◆ Tasks and exercises
1) From the recommendation on regulatory alternatives, reproduce word for word the passage that opens with "This Recommendation offers" and closes with "U.S.C. § 595(a)(1)).".
2) Which executive order does the recommendation on regulatory alternatives name as requiring federal agencies to consider alternative regulatory approaches before proposing certain new rules?

◆ Selection
— BEGIN —
This Recommendation offers agencies best practices for soliciting early input during the process of developing regulatory alternatives before issuing a notice of proposed rulemaking. Among other things, it recommends:
See also: Recommendation 2018-7, Public Engagement in Rulemaking; Recommendation 2017-6, Learning from Regulatory Experience; Recommendation 2017‑2, Negotiated Rulemaking and Other Options for Public Engagement
Note: This summary is prepared by staff within the Office of the Chairman to help readers understand the Recommendation adopted by the Assembly, which appears in full below. Only the Assembly is authorized to make recommendations to administrative agencies, the President, Congress, or the Judicial Conference of the United States (5 U.S.C. § 595(a)(1)).
Recommendation of the ACUS Assembly
Agency development of and outreach concerning regulatory alternatives prior to issuing a notice of proposed rulemaking (NPRM) on important issues often results in a better-informed notice-and-comment process, facilitates decision making, and improves rules. In this context, the term “regulatory alternative” is used broadly and could mean, among other things, a different method of regulating, a different level of stringency in the rule, or not regulating at all. Several statutes and executive orders, including the National Environmental Policy Act (NEPA), the Regulatory Flexibility Act (RFA), and Executive Order 12866, require federal agencies to identify and consider alternative regulatory approaches before proposing certain new rules. This Recommendation suggests best practices for soliciting early input during the process of developing regulatory alternatives, whether or not it is required by law or executive order, before publishing an NPRM. It also provides best practices for publicizing the alternatives considered when agencies are promulgating important rules.
The Administrative Conference has previously recommended that agencies engage with the public throughout the rulemaking process, including by seeking input while agencies are still in the early stages of shaping a rule. Agencies might conduct this outreach while developing their regulatory priorities, including in the proposed regulatory plans agencies are required to prepare under Executive Order 12866. Seeking early input before issuing a notice of proposed rulemaking can help agencies identify alternatives and learn more about the benefits, costs, distributional impacts, and technical feasibility of alternatives to the proposal they are considering. Doing so is particularly important, even if not required by law or executive order, for a proposal likely to draw significant attention for its economic impact or other significance. It can also be especially valuable for agencies seeking early input on regulatory alternatives to reach out to a wide range of interested persons, including affected groups that often are underrepresented in the administrative process and may suffer disproportionate harms from a proposed rule.
— END —
◆ Information supplied
— BEGIN —
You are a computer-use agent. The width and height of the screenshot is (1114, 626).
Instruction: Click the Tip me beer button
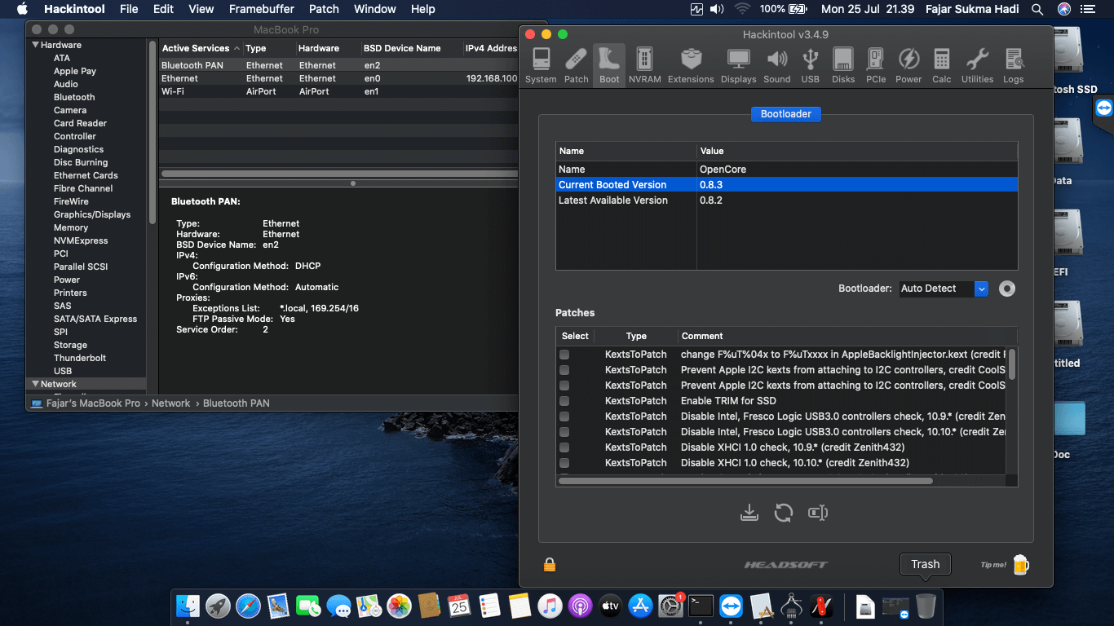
— END —
◆ Answers below
1)
This Recommendation offers agencies best practices for soliciting early input during the process of developing regulatory alternatives before issuing a notice of proposed rulemaking. Among other things, it recommends:
See also: Recommendation 2018-7, Public Engagement in Rulemaking; Recommendation 2017-6, Learning from Regulatory Experience; Recommendation 2017‑2, Negotiated Rulemaking and Other Options for Public Engagement
Note: This summary is prepared by staff within the Office of the Chairman to help readers understand the Recommendation adopted by the Assembly, which appears in full below. Only the Assembly is authorized to make recommendations to administrative agencies, the President, Congress, or the Judicial Conference of the United States (5 U.S.C. § 595(a)(1)).

2) Executive Order 12866